AI related equities led the decline, dragging down both traditional and crypto linked stocks. Shares of major semiconductor and infrastructure firms fell after earnings outlooks failed to meet elevated expectations, fueling concern that growth assumptions may have run ahead of fundamentals. The weakness extended to companies with exposure to digital assets, including crypto exchanges, miners, and firms holding bitcoin on their balance sheets. Several mining companies that have leaned into AI services as a diversification strategy also moved lower, highlighting overlapping exposure between the two sectors. The synchronized drop underscores how interconnected AI narratives and crypto markets have become, especially as institutional portfolios increasingly treat both as part of the same high growth risk bucket during periods of liquidity expansion.
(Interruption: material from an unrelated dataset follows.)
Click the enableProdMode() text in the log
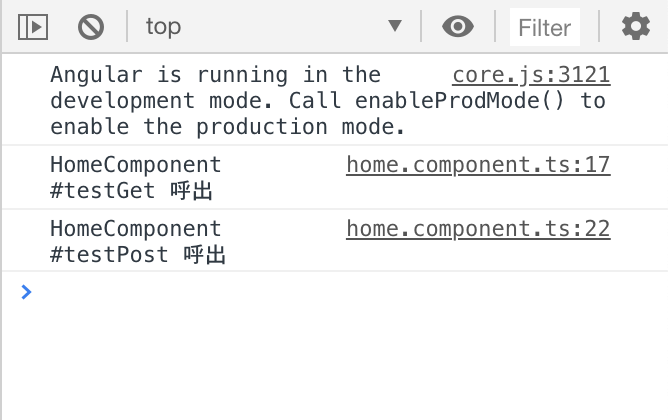This screenshot has height=420, width=668. (459, 101)
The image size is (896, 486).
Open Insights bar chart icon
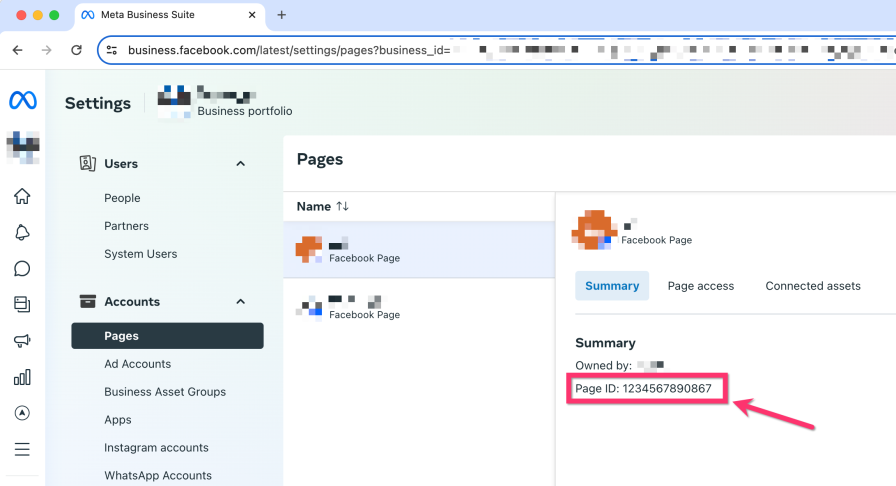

Monetary policy expectations added another layer of uncertainty. Comments from Federal Reserve officials signaled ongoing debate around the pace of future rate cuts, leaving markets sensitive to incoming signals. While some policymakers suggested room for additional easing in 2026, others hinted at a potential pause early next year. This divergence has kept traders cautious, particularly as lower rates have been a key pillar supporting risk assets. As AI stocks recalibrate and bitcoin tests key psychological levels, market participants remain focused on whether volatility marks a temporary shakeout or the start of a broader repricing across tech and digital assets.